Artwork by Ruth Wolf-Rehfeldt, 1970, "Divided Planet” - typewritten letters (planet) arranged on a piece of paper in the shape of a planet

Ruth Wolf-Rehfeldt, 1970, "Divided Planet”, with permission from bpk / Kupferstichkabinett, SMB / Dietmar Katz

Project (2025-)

The Planetary Engine

Thomas has developed a number of lines of research that connect under a central concern with the relationship between the concept of energy, conservation, and political economy. Overall, this work addresses “the planetary,” the “environment,” and the “region” as nested entities. Together, these sub-projects contribute to a wider project: "The Planetary Engine."

The first branch of this work concerns the history of energy resource conservation, as both an applied science and policy, since the formalization of the laws of thermodynamics in the mid-nineteenth century. At the center of this work is a sequence of events termed ‘energy crises’ in the 1970s, and the development of a counter-crisis science of energy resource conservation that drew on systems theory, cybernetics, physics, econometrics, forecasting, and computer simulation. Building on his doctoral work, this research is being turned into a monograph, Islands of Order.

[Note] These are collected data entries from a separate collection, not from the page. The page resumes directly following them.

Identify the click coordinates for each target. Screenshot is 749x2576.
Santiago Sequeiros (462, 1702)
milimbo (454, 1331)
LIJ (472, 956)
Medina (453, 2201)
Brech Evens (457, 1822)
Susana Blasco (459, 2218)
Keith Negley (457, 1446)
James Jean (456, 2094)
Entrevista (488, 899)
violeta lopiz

Alongside energy history, Thomas’s project is concerned with energy historiography. Drawing on the history of science, technology, and the environment, biobibliography, this project aims to develop an intellectually credible approach to studying energy as an aspect of history, navigating between the twin poles of over and under determination of its agency. In doing so, large parts of this project have addressed the recent emergence of neo-energy determinist thought and its relationship to cultural racism and anti-immigration politics.    

The ultimate scale of concern of these sub-projects is the planetary. In Earthing Planetary Models, this work feeds into a critical approach to the growing authority of computational Earth Systems Science (ESS). Working alongside Adam Wickberg (KTH Stockholm) since 2023, this project attempts to historicize the methods, media, and knowledge which ESS, the science of planetary modelling, work with. Historicization is intended to bring the science back down to Earth. Critical analysis of the political economy of ESS reveals an increasingly corporation-aligned science. Examining its political ecology also reveals stark environmental costs. Moreover, the work is now exploring the possibility of a more radical ESS.